Provincial park in Ontario, Canada

Kawartha Highlands Provincial Park (officially Kawartha Highlands Signature Site) is a 375 km2 area of preserved wilderness and recreational areas in south-central Ontario, Canada. It is located to the north and east of the main belt of the Kawartha Lakes, primarily in the township of North Kawartha. It is the largest single area of preserved land in the southern part of the province (excluding Algonquin Park, parts of which are in northern and southern Ontario).

== Geography ==
The park was expanded from its original size of 18.6 km2 to its current size in June 2003. It was previously a mostly wilderness tract enclosing Bottle Lake and Sucker Lake, and accessible primarily by canoe, many by portage routes only. It now encloses many more small lakes as well as all of Anstruther Lake, and has many cottages and access roads.

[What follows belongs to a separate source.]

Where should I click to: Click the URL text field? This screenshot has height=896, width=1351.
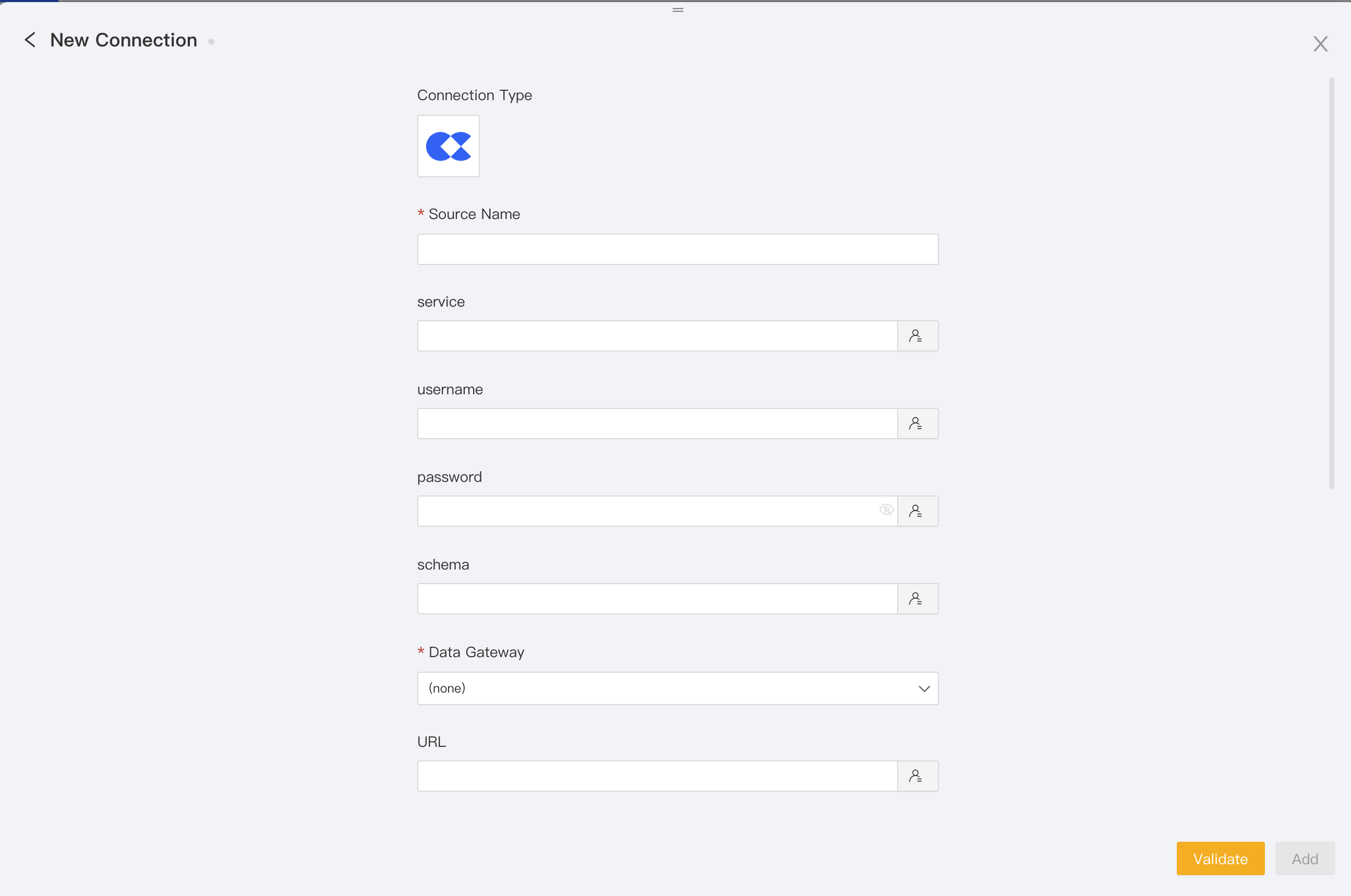point(657,776)
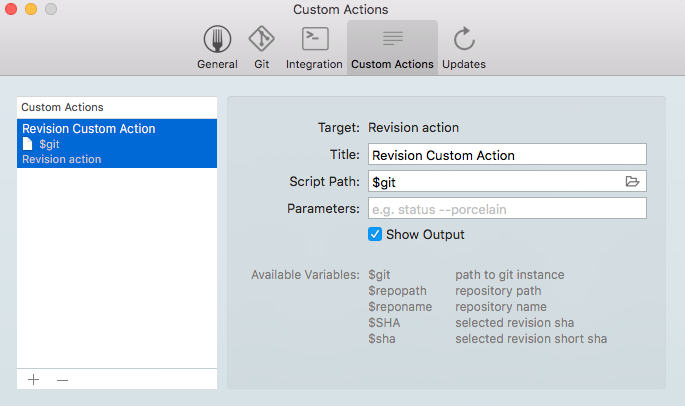Focus the Parameters input field
The image size is (685, 406).
(x=507, y=208)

Municipally, the park is completely within Peterborough County: about two-thirds of its area is in the township of North Kawartha, and the remaining western portion is in the township of Trent Lakes. The park office is located offsite in Bancroft, Ontario, and co-located with the Ontario Ministry of Natural Resources.

== Recreation ==
The park officially became operational in May 2011 and ministry permits for camping and parking are now required. Campsites are designated and provided with picnic tables, fire rings and thunder boxes. Official Ontario Parks maps indicate the park boundaries and exclude small tracts of land which contain pre-existing cottages. Additionally, some cottages on Serpentine and Copper Lakes remain without owning land and continue to use motor boats.